Charles Follen McKim (1847–1909) was the son of a prominent Philadelphia Quaker, an abolitionist who helped launch the Nation magazine, which at its founding was the voice of radical Republicanism. The journal’s art critic was the architect Russell Sturgis, an ardent Gothic Revivalist whose moralistic conception of art and architecture came verbatim from John Ruskin. After McKim withdrew from Harvard after an unhappy year, Sturgis offered him a berth in his office. McKim agreed, spent the summer of 1867 as an apprentice, and decided that architecture was to his liking. He sailed to Paris and enrolled at the École des Beaux-Arts, where architecture was viewed not as a moral but as an aesthetic affair. Students were thoroughly grounded in the discipline of the floor plan, which was meant to embody the logic of the entire building in diagrammatic fashion. McKim’s marvelously lucid plan for Penn Station has its origin in this education.

He remained in Paris from 1867 to 1870, when he returned to the United States and the office of H. H. Richardson, an architect with a similar Harvard/Paris pedigree. There McKim met a fellow draftsman, Stanford White (1853–1906), like McKim a redhead but otherwise a young man of a different temperament entirely. White was the son of the New York critic and bon vivant Richard Grant White (a regular in the Nation as well), from whom he evidently acquired his charm and panache and rather elastic understanding of the marital state. Stanford joined Richardson’s office as a teenager, on the strength of his father’s connections and his own precocious drawing skills. All of his training occurred on the job.

Richardson was in a formative phase when McKim and White were with him, emerging from the thicket of High Victorian eclecticism to arrive at his own personal style, a bold and brawny modern Romanesque that crystallized during the design and construction of Trinity Church, Boston (1872–1877). Both McKim and White assisted with this remarkable building. It showed that the two great architectural cultures of the nineteenth century, previously thought to be mutually exclusive, might be reconciled, and that the picturesque tradition of England might be brought under the academic discipline of France. For McKim, who had been caught between these two systems of thought, the synthesis was a revelation.

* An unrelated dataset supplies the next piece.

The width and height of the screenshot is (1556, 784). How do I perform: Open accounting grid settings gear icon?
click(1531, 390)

Another revelation was the odd way that Richardson ran his office. Chronically ill and bedridden for days on end, he delegated the development of a design to his assistants, coaxing it to refinement through verbal criticism and swift explanatory sketches. He was also notoriously reluctant to provide a binding design in advance, preferring to visit a building under construction and to judge it in the round, like sculpture, refining its details as it rose. In McKim’s subsequent practice, these quirks of the Richardson method became a kind of theology.

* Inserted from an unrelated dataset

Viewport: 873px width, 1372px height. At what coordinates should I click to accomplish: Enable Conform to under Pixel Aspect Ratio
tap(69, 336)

So unlike were the temperaments of McKim and White, aesthetic and personal, that a third party was essential, if only to diffuse the element of personal contest in the creative exchange. This leavening agent—the Ringo, as it were, in the Lennon-McCartney collaboration—was William Rutherford Mead (1846–1928), a figure so bland that he was affectionately nicknamed “Dummy” by his partners. Mead was the son of a lawyer from Brattleboro, Vermont, and like McKim he spent a term in the office of Russell Sturgis. He too had literary connections: His sister married William Dean Howells, the novelist and essayist, for whom the firm designed one of its earliest houses. (Howells repaid the favor by burlesquing White in The Rise of Silas Lapham.) Mead handled office administration, and although he was characteristically self-effacing—he once joked that his sole duty was to keep McKim and Mead from “making damn fools of themselves”—he was in fact a fluent planner in his own right, as his floor plan for the Rhode Island Capitol shows.

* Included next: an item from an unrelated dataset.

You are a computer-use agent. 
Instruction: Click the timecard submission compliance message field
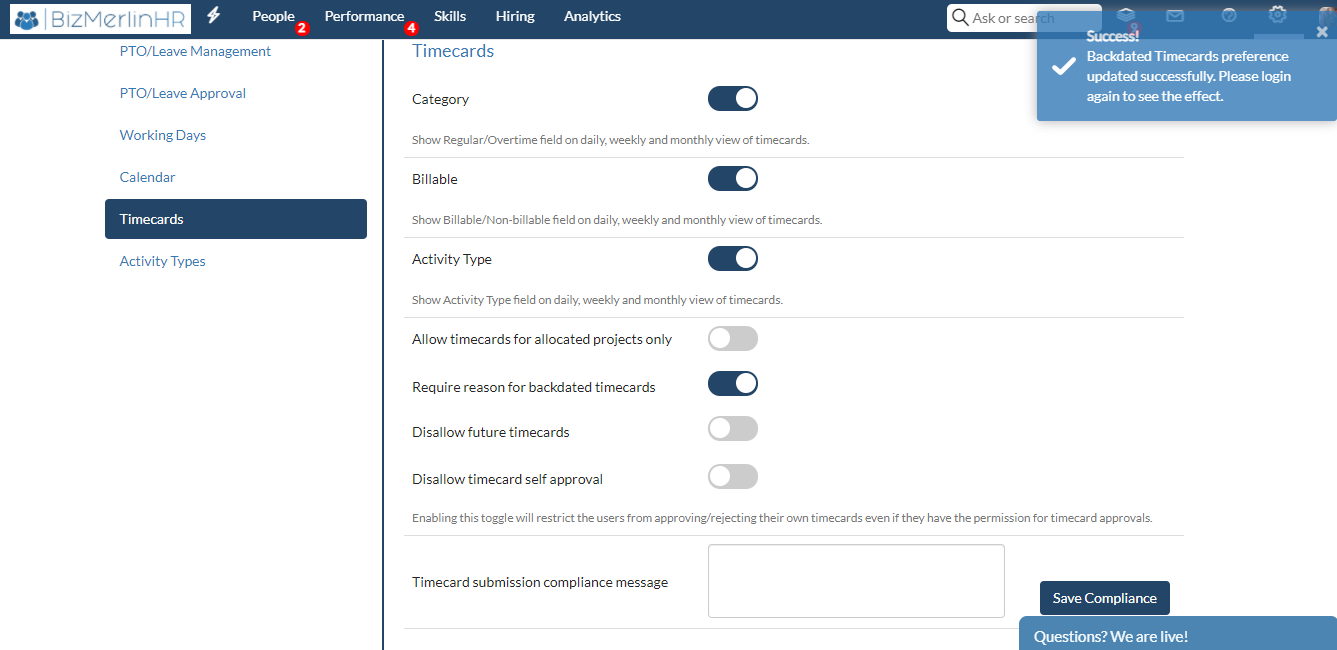[x=856, y=580]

Such was the triumvirate of McKim, Mead & White, which was formed in 1879. For the first decade of their practice, their fame rested almost exclusively on their domestic architecture. These resolutely vernacular buildings were informed by two extended sketching tours, one in 1877 devoted to the colonial architecture of New England and another the following year along the Rhône to Avignon and Nîmes. Looking at their early work, it is easy to see the lingering shadow of Richardson, particularly in the muscular abstraction of such buildings as the Low House in Bristol, Rhode Island (1887), the entire house treated as one broad shallow gable whose eaves nearly touch the ground. Or the Lovely Lane Methodist Church in Baltimore (1883), whose burly stone tower tapers expressively like the entasis of a Doric column. By the middle of the 1880s, the architects were already drifting toward classicism (in part because they were now winning more formal civic commissions), but the lessons of free composition stayed with them: an appreciation for the abstract force of a sculptural shape, an ability to compose freely in spatial terms, and a feel for chromatic effects.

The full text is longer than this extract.